For hardware components, STRONGBox leverages existing and software configurable devices to ensure high compatibility (G3). We split the system's memory into four regions: Two untrusted regions, which we call (1) Normal RAM and (2) Non-secure Task RAM, which are respectively used for kernel and non-secure tasks; and two trusted regions that we call (3) Trusted RAM, which is reserved for StrongBox runtime and Stage-2 translation table, and (4) Secure Task RAM, which is a fixed, non-secure memory region reserved for the confidential GPU application to dynamically request memory and create GPU page table mappings. To protect the two trusted regions, StrongBox leverages the Memory Management Unit (MMU) and a specially-configured TZASC. In the MMU, STRONGBOX performs Stage-2 translation to control access from the Host OS to GPU MMIO interfaces and to the two trusted regions. Meanwhile, we leverage the TZASC to control access to the two trusted regions from GPU and other peripherals.

In the following sections, we describe how StrongBox works with the non-confidential software stack to protect the execution environment, and how the software components behave.

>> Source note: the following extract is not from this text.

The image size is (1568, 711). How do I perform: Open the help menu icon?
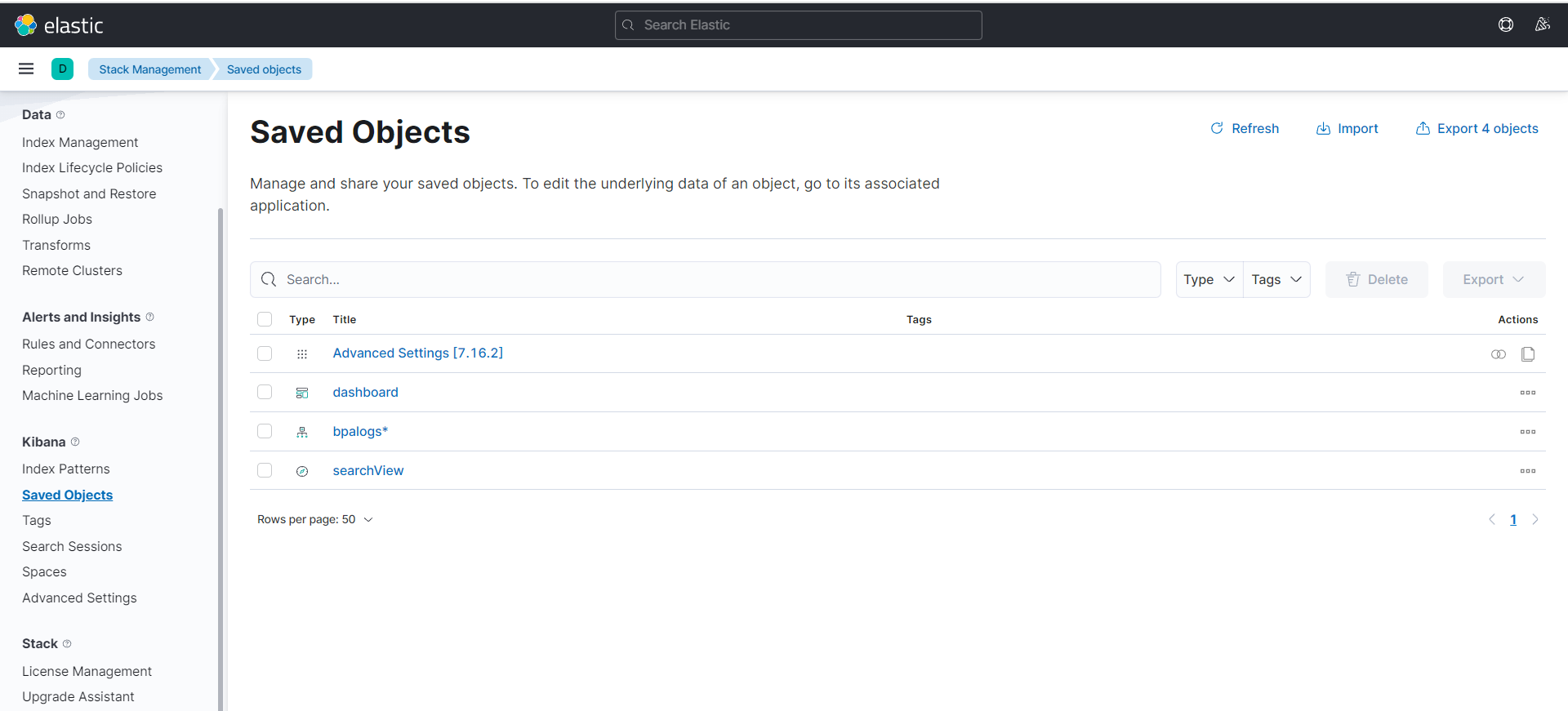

### 4.3 Exclusivity of GPU on Critical Execution

STRONGBOX's primary security goal is to provide exclusive execution of secure GPU tasks. That is, if any secure task is executing on the GPU, no other task can be scheduled on the GPU simultaneously. As shown in Section 3, attackers who control the GPU MMIO can subvert the isolated execution environment. To defend against such an attacker, we adapt state-of-the-art GPU TEEs to Arm GPU devices, which requires addressing two issues. First, while existing GPU TEEs migrate heavy GPU driver code into an enclave or TEE to control the GPU, we keep this code in the untrusted kernel, and instead react to specific smc events that route control to the STRONGBOX runtime. Second, we use existing Arm features to control the access of GPU hardware — specifically, Stage-2 translation helps lock the system mapping of GPU MMIO registers during computation. By leveraging custom smc event handlers and Stage-2 translation, we can prevent highly-privileged attackers from gaining control of the GPU or executing malicious tasks.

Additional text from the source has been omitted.